··· Source passage
2007 International Symposium on Neural Networks

June 3-7, 2007, Mandarin Garden Hotel, Nanjing, China.
http://www.acae.cuhk.edu.hk/~isnn2007 or http://liu.ece.uic.edu/ISNN07


Approximate Dynamic Programming and Adaptive Critics

S. N. Balakrishnan, University of Missouri-Rola, USA

    Abstract: From the time when Newton was challenged to solve the Brachistochrone problem in 1696 to this day, mankind has been fascinated with the field of optimization and more recently with optimal control. Although problems in many disciplines could easily be posed in an optimal framework, finding tractable and implementable solutions is not an easy task. Approximate Dynamic Programming(ADP) offers a computationally feasible framework and an'adaptive critic' neural architecture presents a feedback controller synthesis.
······
··· Information supplied
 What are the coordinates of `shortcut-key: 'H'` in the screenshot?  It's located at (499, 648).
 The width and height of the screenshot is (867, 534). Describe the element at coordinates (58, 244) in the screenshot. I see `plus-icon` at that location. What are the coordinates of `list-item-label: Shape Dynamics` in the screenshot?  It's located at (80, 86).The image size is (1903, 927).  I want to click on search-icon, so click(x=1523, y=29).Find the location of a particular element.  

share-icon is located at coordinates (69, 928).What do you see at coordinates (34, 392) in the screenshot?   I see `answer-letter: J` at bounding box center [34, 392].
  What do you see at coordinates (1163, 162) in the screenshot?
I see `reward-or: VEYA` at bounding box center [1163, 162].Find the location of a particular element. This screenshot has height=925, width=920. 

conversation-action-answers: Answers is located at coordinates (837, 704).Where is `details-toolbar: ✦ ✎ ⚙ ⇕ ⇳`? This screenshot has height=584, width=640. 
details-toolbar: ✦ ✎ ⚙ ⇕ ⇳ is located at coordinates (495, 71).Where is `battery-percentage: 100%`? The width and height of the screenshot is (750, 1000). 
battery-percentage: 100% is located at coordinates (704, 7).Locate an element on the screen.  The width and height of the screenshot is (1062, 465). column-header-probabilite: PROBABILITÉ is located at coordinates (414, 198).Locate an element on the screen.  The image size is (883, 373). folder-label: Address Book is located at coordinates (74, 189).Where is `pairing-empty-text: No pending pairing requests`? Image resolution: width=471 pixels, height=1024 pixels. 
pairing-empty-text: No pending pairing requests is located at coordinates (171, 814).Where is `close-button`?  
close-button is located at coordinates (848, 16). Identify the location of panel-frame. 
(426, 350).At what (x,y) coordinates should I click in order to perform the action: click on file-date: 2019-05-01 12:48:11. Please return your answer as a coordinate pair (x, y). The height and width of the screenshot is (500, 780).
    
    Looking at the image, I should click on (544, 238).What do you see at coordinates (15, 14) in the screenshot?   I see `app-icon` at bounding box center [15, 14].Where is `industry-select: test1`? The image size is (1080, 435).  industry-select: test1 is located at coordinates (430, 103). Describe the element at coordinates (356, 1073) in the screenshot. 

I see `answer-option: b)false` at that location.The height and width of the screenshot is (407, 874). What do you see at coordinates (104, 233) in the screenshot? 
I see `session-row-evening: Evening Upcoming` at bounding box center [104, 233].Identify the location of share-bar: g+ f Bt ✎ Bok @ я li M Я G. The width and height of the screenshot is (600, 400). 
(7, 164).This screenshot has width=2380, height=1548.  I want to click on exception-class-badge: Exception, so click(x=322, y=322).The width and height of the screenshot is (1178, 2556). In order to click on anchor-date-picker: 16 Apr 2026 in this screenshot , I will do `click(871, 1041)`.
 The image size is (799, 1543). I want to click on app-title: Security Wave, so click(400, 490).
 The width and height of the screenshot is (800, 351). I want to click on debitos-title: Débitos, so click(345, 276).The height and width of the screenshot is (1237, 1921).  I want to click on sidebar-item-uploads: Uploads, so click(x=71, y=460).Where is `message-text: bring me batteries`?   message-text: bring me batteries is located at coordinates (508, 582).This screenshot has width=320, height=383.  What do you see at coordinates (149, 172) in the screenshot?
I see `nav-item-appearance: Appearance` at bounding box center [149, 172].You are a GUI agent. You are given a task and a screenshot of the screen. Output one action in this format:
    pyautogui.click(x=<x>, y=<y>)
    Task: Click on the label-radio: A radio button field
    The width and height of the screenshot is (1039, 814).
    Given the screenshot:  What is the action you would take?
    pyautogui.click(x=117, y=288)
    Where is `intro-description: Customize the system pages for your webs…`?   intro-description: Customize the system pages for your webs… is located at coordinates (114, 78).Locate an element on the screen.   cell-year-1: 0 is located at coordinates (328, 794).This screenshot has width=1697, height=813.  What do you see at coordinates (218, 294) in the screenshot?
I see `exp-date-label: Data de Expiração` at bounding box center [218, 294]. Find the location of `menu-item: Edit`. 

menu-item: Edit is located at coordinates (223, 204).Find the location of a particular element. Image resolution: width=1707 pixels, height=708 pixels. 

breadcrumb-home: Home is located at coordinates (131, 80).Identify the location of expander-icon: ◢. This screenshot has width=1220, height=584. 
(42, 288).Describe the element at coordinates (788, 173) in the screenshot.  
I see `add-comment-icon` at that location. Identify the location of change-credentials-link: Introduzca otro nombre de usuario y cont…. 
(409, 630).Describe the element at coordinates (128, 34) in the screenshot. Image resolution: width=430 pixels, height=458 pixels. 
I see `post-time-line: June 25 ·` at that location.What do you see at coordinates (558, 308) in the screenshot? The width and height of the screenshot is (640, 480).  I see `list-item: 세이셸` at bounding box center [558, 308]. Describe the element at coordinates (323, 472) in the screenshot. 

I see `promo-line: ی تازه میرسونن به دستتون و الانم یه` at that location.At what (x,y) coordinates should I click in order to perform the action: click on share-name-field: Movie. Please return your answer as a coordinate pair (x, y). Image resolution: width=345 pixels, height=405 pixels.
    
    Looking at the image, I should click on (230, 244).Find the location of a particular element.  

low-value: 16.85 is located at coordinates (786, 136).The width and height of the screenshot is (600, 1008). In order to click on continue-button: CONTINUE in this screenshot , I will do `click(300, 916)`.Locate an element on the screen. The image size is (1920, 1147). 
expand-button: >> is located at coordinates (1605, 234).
······
* _Apply what you read_
1) Summarize the approximate dynamic programming abstract in two sentences.
2) Resume the approximate dynamic programming abstract, starting right after its last sentence.
The listing comes from a separate source.

* _Answers for each item_
1) In an abstract listed for the 2007 International Symposium on Neural Networks, S. N. Balakrishnan notes that people have been fascinated with optimization, and more recently with optimal control, since Newton was challenged to solve the Brachistochrone problem in 1696. Although many problems can be posed in an optimal framework, tractable solutions are hard to find, and Approximate Dynamic Programming offers a computationally feasible framework while an adaptive critic neural architecture presents a feedback controller synthesis.

2)
    This talk will start with the dual network adaptive critic structure and its evolution to the single network adaptive critic(SNAC) formulation. Solutions to infinite-time optimal control problems(regulators, tracking problems) and finite-time optimization problems(path planning, minimum time problems) and advantages of using the adaptive critics will be discussed. Applications will include vibration control, agile missile trajectories, helicopter control, temperature profile control at high speeds and inventory control. The results shown are drawn from simulations and implementations and the underlying math models are ordinary, partial differential equations and Markov processes.

    Current research on extensions of the adaptive critic concepts to systems driven by impulse control will also be discussed at the end.